### Task objective
What lines in the entries hold the string "option"? List them.

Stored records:
════════
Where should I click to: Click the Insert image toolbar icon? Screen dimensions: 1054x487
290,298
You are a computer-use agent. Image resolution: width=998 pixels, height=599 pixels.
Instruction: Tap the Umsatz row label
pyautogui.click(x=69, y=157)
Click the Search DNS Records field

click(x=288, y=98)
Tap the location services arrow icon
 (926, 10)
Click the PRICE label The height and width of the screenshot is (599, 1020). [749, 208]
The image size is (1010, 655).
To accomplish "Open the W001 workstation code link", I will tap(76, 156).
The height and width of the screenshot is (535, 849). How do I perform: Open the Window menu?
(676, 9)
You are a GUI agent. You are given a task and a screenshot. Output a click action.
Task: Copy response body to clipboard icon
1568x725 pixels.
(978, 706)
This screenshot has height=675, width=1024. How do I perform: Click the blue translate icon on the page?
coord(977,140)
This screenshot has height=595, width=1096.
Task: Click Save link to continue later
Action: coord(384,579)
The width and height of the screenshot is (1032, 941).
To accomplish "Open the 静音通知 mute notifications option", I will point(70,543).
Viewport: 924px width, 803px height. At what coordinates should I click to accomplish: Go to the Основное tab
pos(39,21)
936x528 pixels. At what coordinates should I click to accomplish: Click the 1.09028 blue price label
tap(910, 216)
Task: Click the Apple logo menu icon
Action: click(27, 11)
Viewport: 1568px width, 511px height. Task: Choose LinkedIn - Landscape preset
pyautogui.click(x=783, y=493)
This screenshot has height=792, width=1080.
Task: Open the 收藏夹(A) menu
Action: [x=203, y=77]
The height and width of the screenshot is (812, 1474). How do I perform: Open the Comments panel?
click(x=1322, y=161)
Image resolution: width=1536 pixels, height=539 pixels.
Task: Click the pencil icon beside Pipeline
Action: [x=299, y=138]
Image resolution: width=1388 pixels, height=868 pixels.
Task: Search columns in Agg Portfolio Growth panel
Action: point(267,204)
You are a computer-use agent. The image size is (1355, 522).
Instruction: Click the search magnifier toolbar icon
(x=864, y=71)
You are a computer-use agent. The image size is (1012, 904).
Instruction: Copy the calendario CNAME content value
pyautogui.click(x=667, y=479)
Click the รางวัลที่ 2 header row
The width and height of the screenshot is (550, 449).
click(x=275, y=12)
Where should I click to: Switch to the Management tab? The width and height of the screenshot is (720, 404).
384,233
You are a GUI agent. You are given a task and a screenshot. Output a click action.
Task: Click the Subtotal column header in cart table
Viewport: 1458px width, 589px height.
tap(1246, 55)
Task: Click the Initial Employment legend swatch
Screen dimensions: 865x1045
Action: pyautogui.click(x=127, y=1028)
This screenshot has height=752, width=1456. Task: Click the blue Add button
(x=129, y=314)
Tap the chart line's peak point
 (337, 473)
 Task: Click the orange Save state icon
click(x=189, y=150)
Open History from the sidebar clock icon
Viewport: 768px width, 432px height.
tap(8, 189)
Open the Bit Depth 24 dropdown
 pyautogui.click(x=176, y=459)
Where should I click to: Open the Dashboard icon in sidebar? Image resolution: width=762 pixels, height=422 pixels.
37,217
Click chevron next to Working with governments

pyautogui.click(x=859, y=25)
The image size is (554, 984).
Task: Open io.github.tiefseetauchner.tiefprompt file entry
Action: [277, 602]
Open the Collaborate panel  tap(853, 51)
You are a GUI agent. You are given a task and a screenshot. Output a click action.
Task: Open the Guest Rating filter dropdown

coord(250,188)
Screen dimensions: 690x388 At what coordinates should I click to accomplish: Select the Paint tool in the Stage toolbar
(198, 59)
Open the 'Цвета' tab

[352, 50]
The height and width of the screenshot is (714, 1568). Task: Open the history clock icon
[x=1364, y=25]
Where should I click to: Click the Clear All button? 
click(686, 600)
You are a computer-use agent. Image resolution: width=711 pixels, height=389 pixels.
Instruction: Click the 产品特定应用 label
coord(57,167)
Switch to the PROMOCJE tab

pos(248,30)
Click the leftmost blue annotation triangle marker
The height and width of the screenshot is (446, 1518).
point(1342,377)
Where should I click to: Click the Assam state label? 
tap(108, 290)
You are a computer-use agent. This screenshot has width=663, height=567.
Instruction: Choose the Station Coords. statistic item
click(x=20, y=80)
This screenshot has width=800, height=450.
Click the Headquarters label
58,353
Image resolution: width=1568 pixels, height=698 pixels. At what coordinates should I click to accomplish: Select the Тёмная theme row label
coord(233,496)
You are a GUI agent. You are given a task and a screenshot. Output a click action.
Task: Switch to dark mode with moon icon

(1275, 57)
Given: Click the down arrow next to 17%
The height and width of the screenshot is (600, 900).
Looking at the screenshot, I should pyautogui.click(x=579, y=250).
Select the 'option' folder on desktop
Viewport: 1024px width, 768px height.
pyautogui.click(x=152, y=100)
════════
### Problem solution
To accomplish "Open the 静音通知 mute notifications option", I will point(70,543).
Select the 'option' folder on desktop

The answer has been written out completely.